– Il faut que tu dormes, dit-il; toutes ces émotions, cette blessure qui n’est rien en elle-même, tout cela va te donner la fièvre. Si vraiment tu as des choses à me communiquer, il sera temps demain…
– Tout à l’heure vous m’avez promis de me raconter le passé.
Le baron tressaillit, pâlit, et murmura:
– Tu le veux? Tu veux que je parle à l’instant même?
– Je vous en supplie…
– Soit donc! dit le baron d’une voix sombre. Il faut donc, mon enfant, que je remonte à une époque ou tu n’étais pas née encore. Tout mon malheur, et le tien, ma fille, et celui de ton frère Edmond, viennent de ce que je n’ai pas su, à un moment de mon existence, être franc avec moi-même. Mon crime tient tout entier dans ces quelques mots: j’aimais une jeune fille; cette jeune fille était pauvre, sans naissance, et moi, j’étais trop orgueilleux pour lui donner ma fortune et mon nom… Et pourtant, je l’aimais!… Tout est venu de là.

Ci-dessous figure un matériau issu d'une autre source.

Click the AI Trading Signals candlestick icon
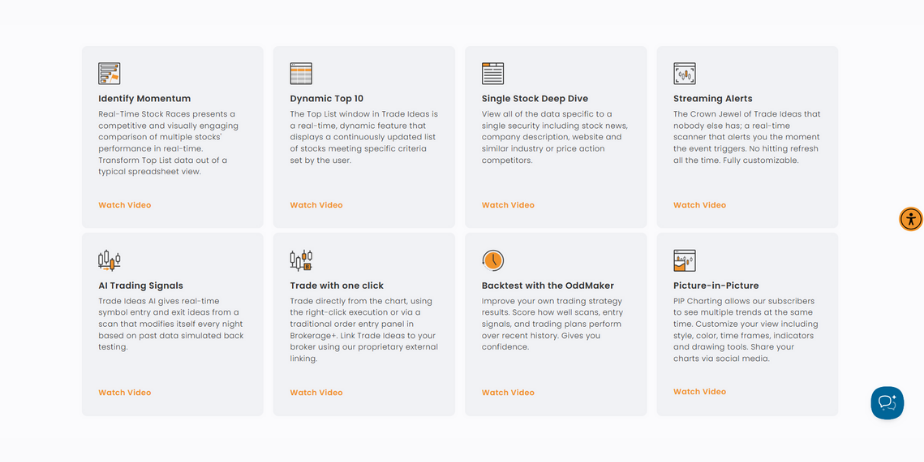The width and height of the screenshot is (924, 462). pos(109,260)
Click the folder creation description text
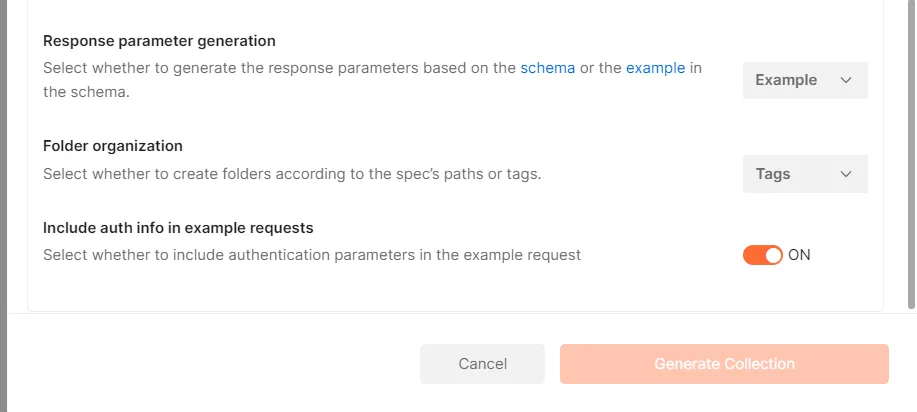 click(x=291, y=174)
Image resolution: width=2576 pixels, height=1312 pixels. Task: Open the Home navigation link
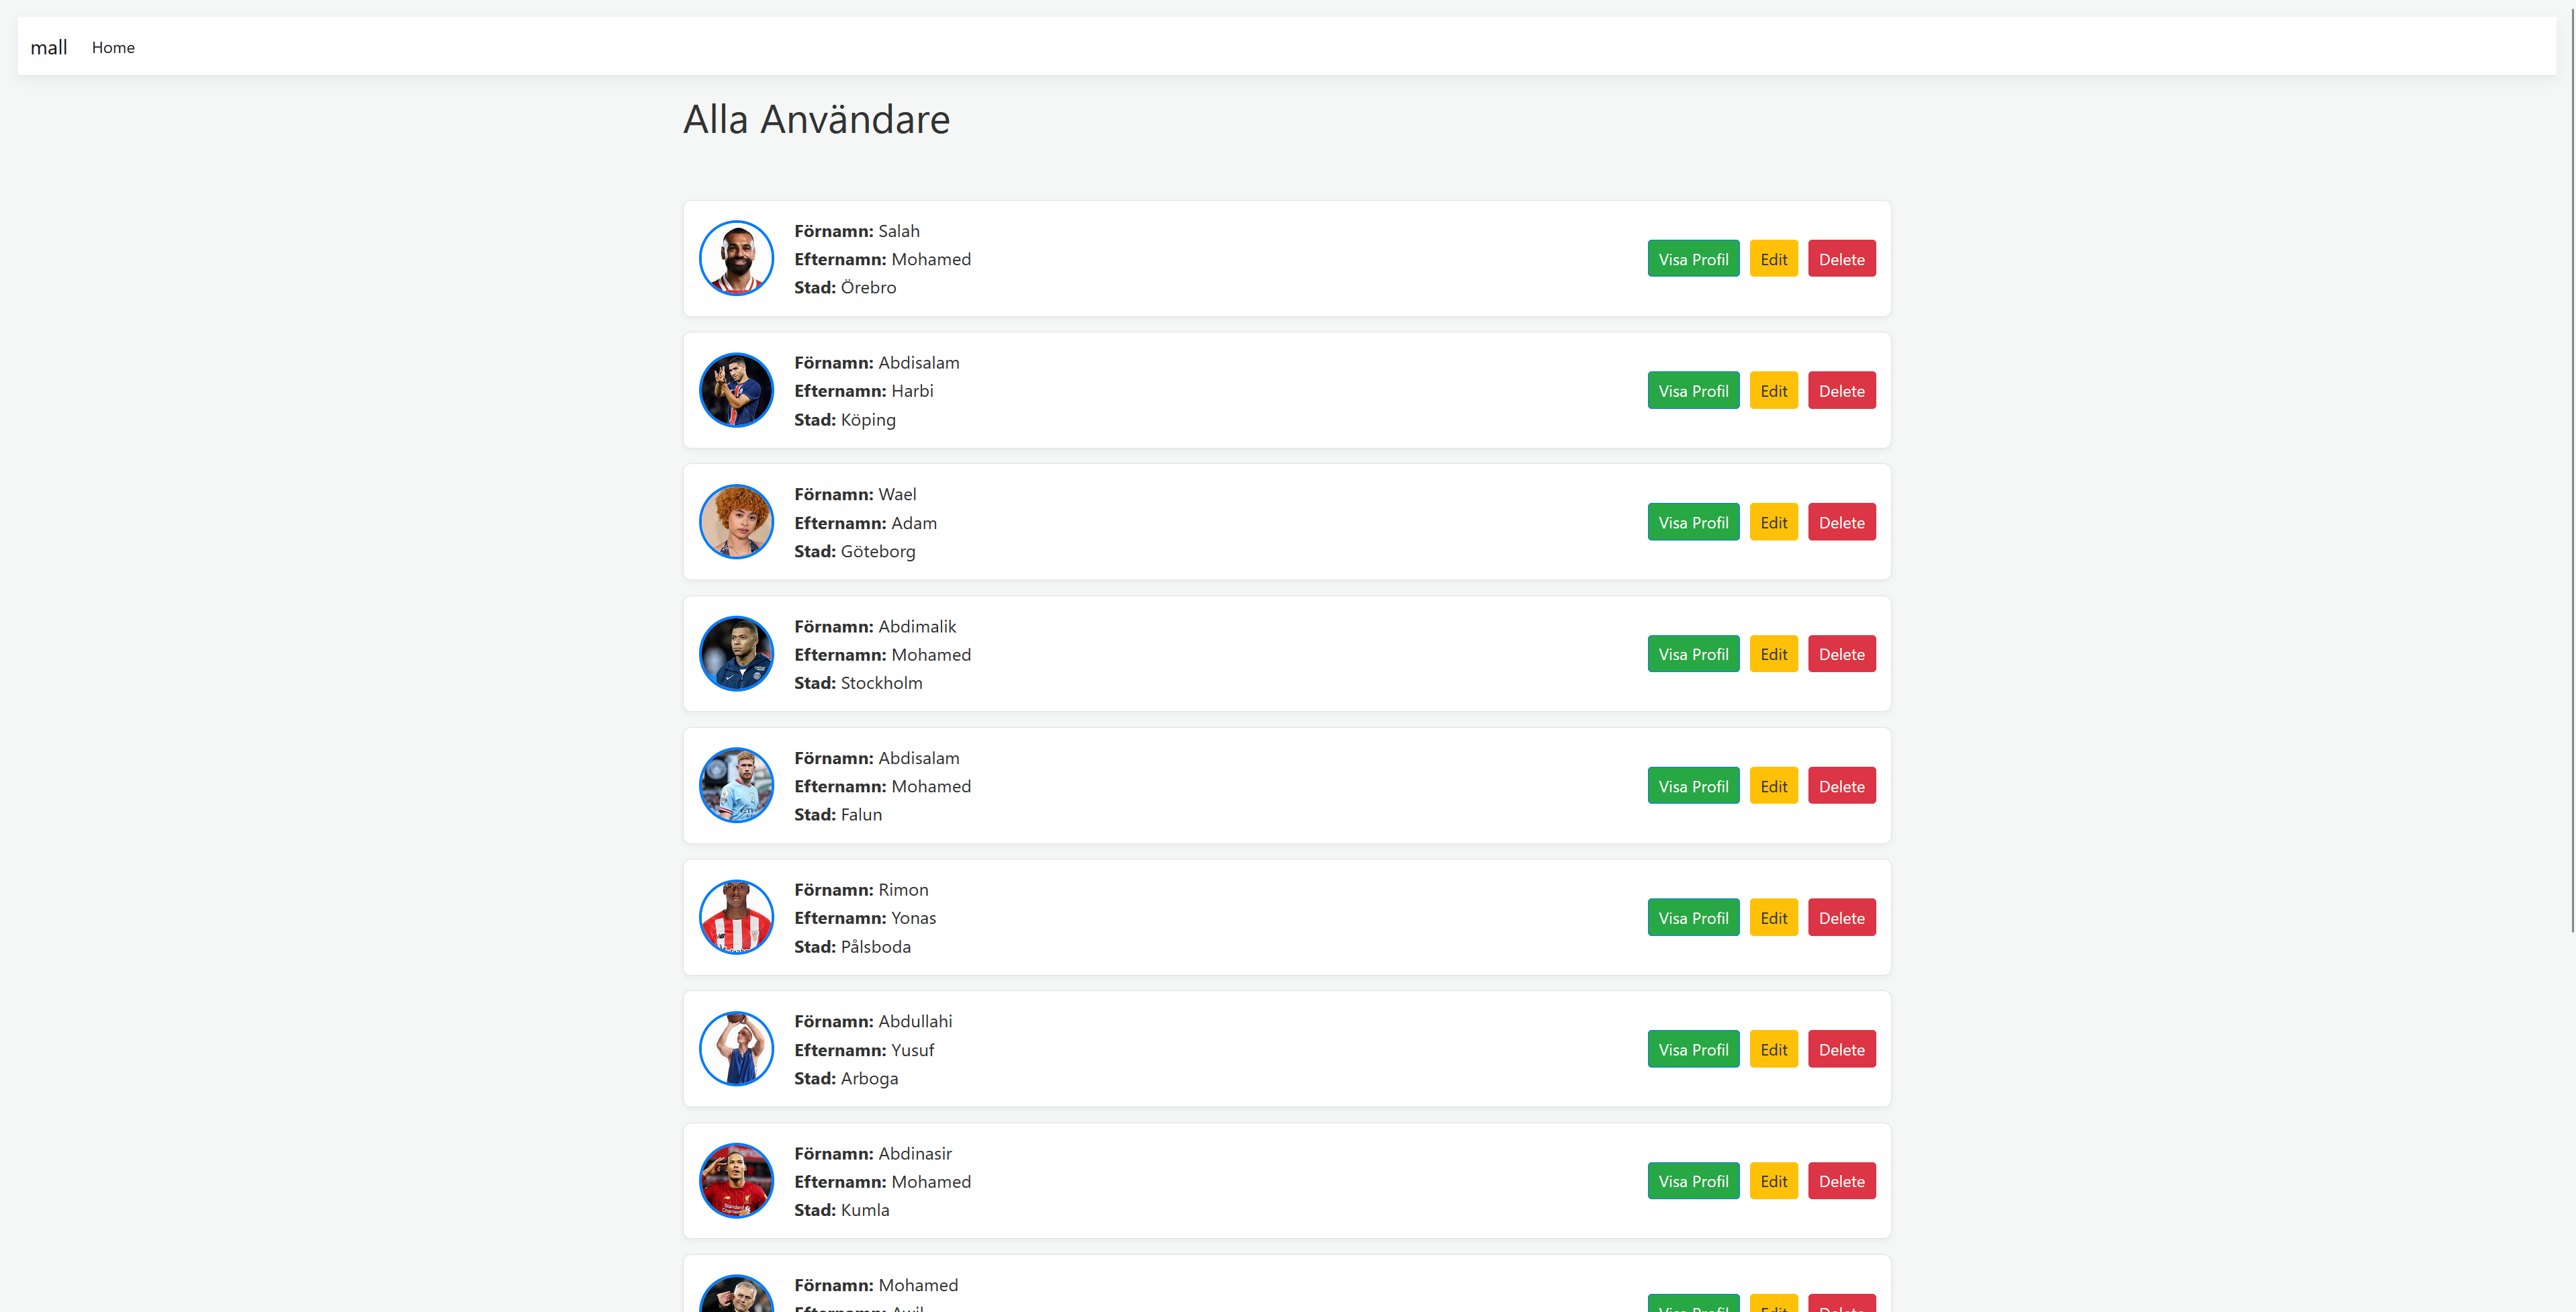click(113, 47)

Le baron, pensif, s’arrêta un moment dans sa promenade lente et inconsciente.
Puis il reprît:
– Oui, ce fut une triste histoire que celle des amours du baron Hubert d’Anguerrand et de Jeanne Mareil… Je te demande pardon, mon enfant, d’exprimer sans voiles les sentiments et les événements. Pour que tu puisses juger, il faut des paroles claires et précises…
– Je puis tout entendre et tout comprendre, dit Lise avec une fermeté qui l’étonna elle-même.

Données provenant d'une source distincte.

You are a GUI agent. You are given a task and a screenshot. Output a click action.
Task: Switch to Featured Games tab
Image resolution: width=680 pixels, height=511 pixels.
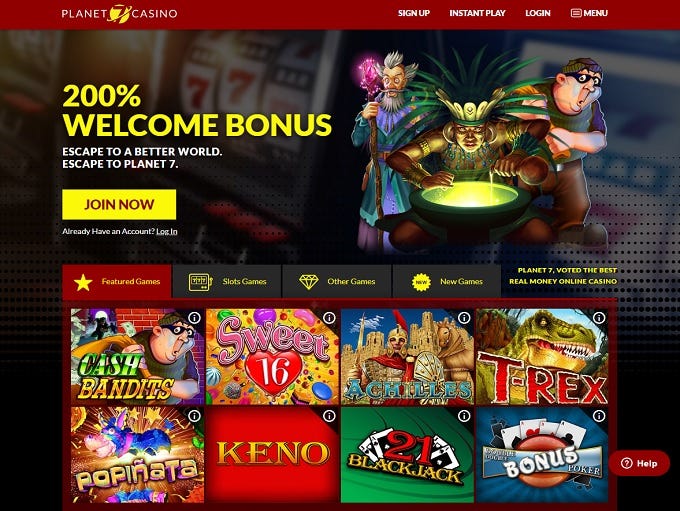(x=117, y=282)
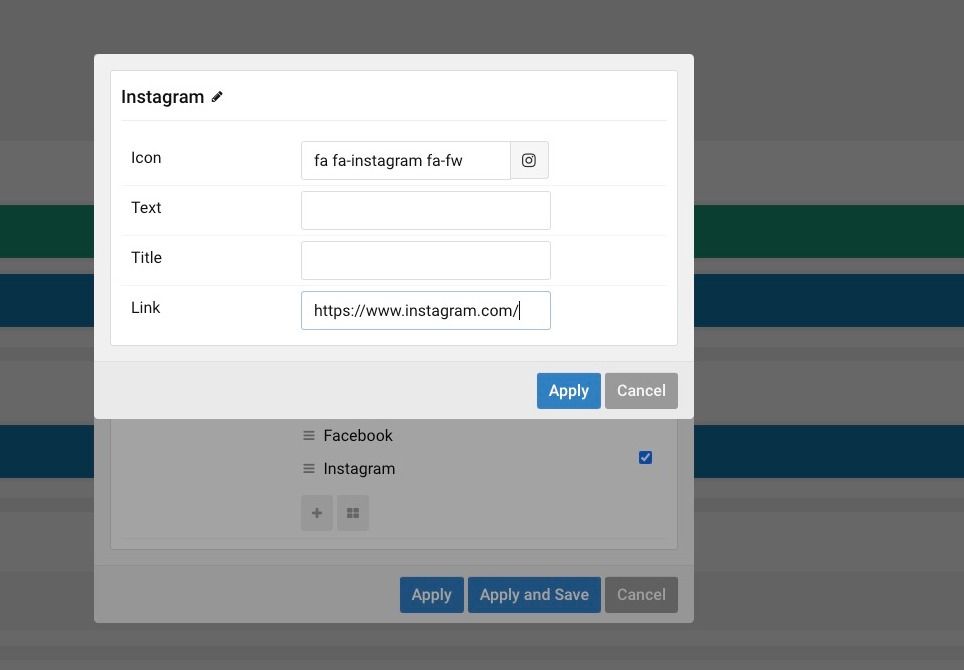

– Jeanne Mareil n’était pas belle seulement. Elle était intelligente. Elle avait reçu une instruction de beaucoup supérieure à celle des filles du canton. Élevée parmi les plus riches demoiselles d’Angers, elle avait acquis le charme des manières qu’on ne retrouve que dans l’aristocratie; elle était bonne musicienne; elle peignait l’aquarelle, non pas comme une élève de couvent, mais avec un sens profond des beautés de la nature; elle pouvait soutenir une conversation avec les plus nobles dames de la province; elle eût fait une maîtresse de maison accomplie. Et ses dons naturels, ces dons qu’aucune éducation ne peut donner, cette vive intelligence, cette fierté d’âme, cette instinctive noblesse des attitudes, tout, en elle, exhalait le parfum d’un charme que, depuis… je n’ai plus retrouvé… Il semble donc que Hubert d’Anguerrand, aimant une pareille femme, n’avait qu’à l’épouser. J’oublie de te dire que Jeanne Mareil aimait le baron. Oui, quoi qu’il soit arrivé, si profond que soit l’abîme aujourd’hui creusé entre Jeanne et Hubert, je jure qu’elle m’aimait!

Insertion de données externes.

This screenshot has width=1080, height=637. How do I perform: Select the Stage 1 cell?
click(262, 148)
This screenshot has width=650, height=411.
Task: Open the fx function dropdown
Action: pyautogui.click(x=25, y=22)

Le baron ajouta en lui-même:
Qui sait si elle ne m’aime pas encore? Et moi!… qui sait si je ne l’aime pas toujours?… Quoi! malgré ce que j’ai vu?… Quoi! j’aimerais la tourmenteuse de ma fille?… Hubert d’Anguerrand, continua-t-il sourdement, n’avait qu’à demander Jeanne Mareil à elle-même et à sa mère. Il eût été accueilli avec joie. Et, dès lors, c’était une existence de bonheur qui s’ouvrait devant lui. Au lieu de ce bonheur, le meurtre, le crime, les douleurs, les angoisses, les remords, la vieillesse avant l’âge, voilà ce que j’ai trouvé!… Bien des pauvres créatures ont souffert: toi, ton frère Edmond, ce Gérard même, moins criminel que moi, peut-être. (Lise pâlit, se raidit et serra les mains avec force.) Tout cela parce que j’étais riche et que Jeanne était pauvre, parce que je portais un titre et que Jeanne était fille de paysans… Tu vois à quel point mon crime fut sordide et vil… Mon crime, le voici au lieu de faire de Jeanne, ma femme, je voulus en faire ma maîtresse. Mon orgueil d’argent, mon orgueil de race, car je croyais alors qu’il y a des races différentes, tout ce qu’il y avait en moi d’orgueil insensé se révolta à la pensée des ricanements de l’aristocratie angevine conviée aux noces du millionnaire baron avec la pauvre fille d’une fermière… J’eus le courage d’exposer ces idées à Jeanne. Repoussé, j’usai de violence. Jeanne devint l’hôtesse du château, ou plutôt sa prisonnière. Sa force de résistance, digne d’admiration, car bien peu de femmes eussent montré une pareille vaillance, la défense farouche et enfin de compte victorieuse qu’elle m’opposa ne m’inspirèrent que des pensées de lâcheté. Lorsque Jeanne sortit du château, aussi pure qu’elle y était entrée, j’avais ruiné sa mère, et quant à la malheureuse enfant, je l’avais perdue de réputation… La mère de Jeanne mourut de chagrin; ce fut ma première victime…
Lise, toute pâle, les mains jointes nerveusement serrées, écoutait ce récit avec une sorte d’angoisse.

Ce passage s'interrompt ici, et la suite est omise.